-- DATA EXTRACT follows --

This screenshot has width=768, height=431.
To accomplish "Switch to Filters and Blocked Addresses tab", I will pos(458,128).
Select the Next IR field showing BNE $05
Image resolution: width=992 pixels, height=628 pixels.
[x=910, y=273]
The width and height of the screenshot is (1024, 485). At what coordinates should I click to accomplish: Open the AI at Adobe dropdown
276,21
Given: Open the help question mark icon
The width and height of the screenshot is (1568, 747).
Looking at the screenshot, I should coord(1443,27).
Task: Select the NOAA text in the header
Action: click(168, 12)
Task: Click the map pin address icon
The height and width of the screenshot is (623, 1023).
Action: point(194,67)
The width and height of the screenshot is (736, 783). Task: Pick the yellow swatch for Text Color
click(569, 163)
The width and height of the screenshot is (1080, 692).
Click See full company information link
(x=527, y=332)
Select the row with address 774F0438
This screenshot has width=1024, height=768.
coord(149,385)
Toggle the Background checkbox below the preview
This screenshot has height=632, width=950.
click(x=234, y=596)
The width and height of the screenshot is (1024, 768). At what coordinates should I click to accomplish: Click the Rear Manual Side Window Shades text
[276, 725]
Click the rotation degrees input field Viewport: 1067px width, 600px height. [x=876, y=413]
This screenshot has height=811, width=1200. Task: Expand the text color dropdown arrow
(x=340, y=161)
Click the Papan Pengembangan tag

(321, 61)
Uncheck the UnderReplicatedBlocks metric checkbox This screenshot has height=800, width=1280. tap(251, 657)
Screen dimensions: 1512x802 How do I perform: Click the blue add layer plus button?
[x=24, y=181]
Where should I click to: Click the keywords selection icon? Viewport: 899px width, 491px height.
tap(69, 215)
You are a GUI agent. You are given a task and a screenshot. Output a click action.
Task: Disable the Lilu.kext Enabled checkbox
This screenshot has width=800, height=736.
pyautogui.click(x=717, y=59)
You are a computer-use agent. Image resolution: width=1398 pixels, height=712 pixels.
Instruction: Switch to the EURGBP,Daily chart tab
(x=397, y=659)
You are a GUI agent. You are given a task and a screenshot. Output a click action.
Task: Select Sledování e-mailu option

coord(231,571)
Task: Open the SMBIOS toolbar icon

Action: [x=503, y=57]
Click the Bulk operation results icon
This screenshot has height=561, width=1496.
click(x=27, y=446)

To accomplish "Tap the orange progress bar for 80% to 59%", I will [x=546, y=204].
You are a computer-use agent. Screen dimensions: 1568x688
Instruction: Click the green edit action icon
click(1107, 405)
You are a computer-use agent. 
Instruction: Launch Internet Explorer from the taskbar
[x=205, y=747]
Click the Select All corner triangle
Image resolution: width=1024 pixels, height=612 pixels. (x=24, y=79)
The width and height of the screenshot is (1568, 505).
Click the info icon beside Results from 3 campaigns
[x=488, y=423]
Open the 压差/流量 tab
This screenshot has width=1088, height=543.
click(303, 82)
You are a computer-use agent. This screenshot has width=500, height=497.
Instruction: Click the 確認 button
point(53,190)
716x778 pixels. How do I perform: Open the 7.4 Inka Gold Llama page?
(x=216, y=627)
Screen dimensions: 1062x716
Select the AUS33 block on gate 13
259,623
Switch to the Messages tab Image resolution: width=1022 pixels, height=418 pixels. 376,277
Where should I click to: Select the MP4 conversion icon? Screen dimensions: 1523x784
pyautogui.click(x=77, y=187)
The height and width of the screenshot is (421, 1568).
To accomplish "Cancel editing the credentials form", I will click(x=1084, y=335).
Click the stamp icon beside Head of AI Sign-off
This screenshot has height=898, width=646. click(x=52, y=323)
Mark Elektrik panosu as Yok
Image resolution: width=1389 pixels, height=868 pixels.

-- DATA EXTRACT concluded --

**TASK DIRECTIONS:** Report every line of the entries that carries the word "computer".

**PROBLEM SOLUTION:**
You are a computer-use agent. Image resolution: width=1398 pixels, height=712 pixels.
You are a computer-use agent. Screen dimensions: 1568x688
You are a computer-use agent. 
You are a computer-use agent. This screenshot has width=500, height=497.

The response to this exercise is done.